Robert dropped his freeze pop on the ground and ran after Jackie and the dog. He caught up with them quickly and tossed himself on top of it, with a dramatic thud to the ground. He was on top of the dog trying to wrestle it to a halt. Now Jackie had noticed that the dog was no longer chasing her so she stopped running, and turned around to see why. The battle was on between her dad and that dog. The dog had a strong grip on his leg, ripping his pant leg to shreds and beginning to penetrate the flesh. There were red blood spots seeping through his blue jeans and dripping on the concrete. Robert had his arm around the dog's neck in a choke hold trying to slow its reaction, and make it stop, but it was no use, or at least it seemed like it. He kept tugging harder and harder until the dog let out a strange groan and freed Robert's leg from its grip.

From Jackie's view it looked like a blood bath, because blood was everywhere. It was all over the dog and all over her dad and all over the ground. Tears had already begun rolling down her face and flowing down her cheeks like a waterfall. Her eyes were pink and her hands were shaking like chattering teeth. Frozen in that one spot she screamed to her dad asking him if he was ok.

"Go get your mother" he responded.
Jackie took off running back home to get her mother. Some how she took on extra powers and ran like a fighter jet taking off the runway. Her small legs got on up in a time of need, and before she knew it she was back at home. When she tried to tell her mom what had happen, it sounded like another language, like gibberish. She was talking so fast trying to explain the horror she had just come from. Her mom kept telling her to slow down and to speak slower, but it was no use. Jackie grabbed her mother's hand and ran back to the scene.

Robert was still on the ground with the dog right beside him. It was barely moving, but it was still alive. He hadn't released the choke hold yet, so they were in an awkward position on the ground. Robert couldn't even get up if he had tried. His leg was too wounded from the bite. Both Jackie and her mother ran over to him, each grabbing one arm trying to help him to his feet. Luckily he was a skinny man, so they successfully lifted him up and sat him on the neighbor's porch. Her mom knocked on the door to get some assistance, and to use the phone to get an ambulance. Looking again at the dog on the ground, Jackie's mom noticed white foam around its mouth, and looked again at her husband’s leg.

"That dog has rabies" she screamed, "We have to get you to the hospital now!" They didn't have a car, but the neighbors had on and were nice enough to drive them there. They piled into the red station wagon and headed there. The doctors saw him immediately, rushing him into a room at the sight of all the blood. Robert insisted that he was alright and could wait like all the other people. Jackie sat in the waiting room with her neighbors. Hours later her mom came out with the doctor and told them they could go see him now.

They all walked in the hospital room that Robert was in. Jackie looked at him and began the water works at the sight of her father’s distortion. The leg he was bitten in was missing.

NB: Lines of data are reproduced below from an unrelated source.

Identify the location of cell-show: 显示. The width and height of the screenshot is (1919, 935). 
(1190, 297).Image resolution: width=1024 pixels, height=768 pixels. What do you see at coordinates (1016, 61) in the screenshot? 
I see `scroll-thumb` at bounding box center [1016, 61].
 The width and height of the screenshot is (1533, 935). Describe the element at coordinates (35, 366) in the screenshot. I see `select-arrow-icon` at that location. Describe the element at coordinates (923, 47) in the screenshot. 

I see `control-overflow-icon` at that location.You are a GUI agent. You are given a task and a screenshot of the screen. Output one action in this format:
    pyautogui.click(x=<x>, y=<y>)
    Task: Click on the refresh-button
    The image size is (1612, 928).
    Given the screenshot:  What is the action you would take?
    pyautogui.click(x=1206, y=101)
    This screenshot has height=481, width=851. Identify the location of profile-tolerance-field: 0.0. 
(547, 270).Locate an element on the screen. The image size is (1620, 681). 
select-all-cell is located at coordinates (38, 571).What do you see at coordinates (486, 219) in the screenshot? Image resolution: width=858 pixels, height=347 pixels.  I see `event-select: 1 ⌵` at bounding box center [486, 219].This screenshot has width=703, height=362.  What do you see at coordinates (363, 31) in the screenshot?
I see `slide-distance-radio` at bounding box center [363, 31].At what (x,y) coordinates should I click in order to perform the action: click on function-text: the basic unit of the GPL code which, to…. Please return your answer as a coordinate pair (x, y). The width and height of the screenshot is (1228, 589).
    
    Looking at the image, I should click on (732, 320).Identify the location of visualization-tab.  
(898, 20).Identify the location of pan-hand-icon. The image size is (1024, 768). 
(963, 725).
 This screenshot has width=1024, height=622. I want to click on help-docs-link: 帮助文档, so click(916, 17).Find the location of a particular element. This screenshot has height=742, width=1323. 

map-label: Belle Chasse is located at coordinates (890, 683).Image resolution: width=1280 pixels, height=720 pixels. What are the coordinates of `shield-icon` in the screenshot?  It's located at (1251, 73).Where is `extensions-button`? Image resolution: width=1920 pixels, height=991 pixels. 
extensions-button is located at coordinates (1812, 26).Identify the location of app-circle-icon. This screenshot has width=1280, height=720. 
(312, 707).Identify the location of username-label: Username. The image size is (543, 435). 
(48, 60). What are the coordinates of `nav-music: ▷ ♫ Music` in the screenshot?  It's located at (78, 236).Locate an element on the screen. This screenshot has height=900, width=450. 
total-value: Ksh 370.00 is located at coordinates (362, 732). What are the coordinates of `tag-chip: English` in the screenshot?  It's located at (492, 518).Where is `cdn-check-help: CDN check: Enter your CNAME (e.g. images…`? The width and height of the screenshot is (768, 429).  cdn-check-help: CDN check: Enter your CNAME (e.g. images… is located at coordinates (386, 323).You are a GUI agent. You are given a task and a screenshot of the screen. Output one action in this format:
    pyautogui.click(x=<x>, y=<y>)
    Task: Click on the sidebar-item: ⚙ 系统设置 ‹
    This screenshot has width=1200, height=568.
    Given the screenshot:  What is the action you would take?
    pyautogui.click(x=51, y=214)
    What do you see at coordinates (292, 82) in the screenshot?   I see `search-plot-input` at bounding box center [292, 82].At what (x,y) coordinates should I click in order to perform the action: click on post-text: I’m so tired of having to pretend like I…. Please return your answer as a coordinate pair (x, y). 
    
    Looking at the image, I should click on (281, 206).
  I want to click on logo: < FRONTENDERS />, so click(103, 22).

It wasn’t there anymore, and Jackie couldn’t bare it. Her dad with no leg was a little too much for her to handle. She ran out the room and stood in the hallway crying her eyes out. Her mom came out to comfort her, but nothing she said could soothe Jackie, nothing at all. About thirty minutes later Jackie returned in the room, still a little shaky, but with dry eyes.
"I'm o.k. Jackie" he said "just a little dog bite."

“Dad how could you say that? You don’t have a leg” Jackie said.
“This little ole thing here, it’s not gone stop me. I’ll bounce back. I'm still here, but don't think about that, we have many Sundays to come."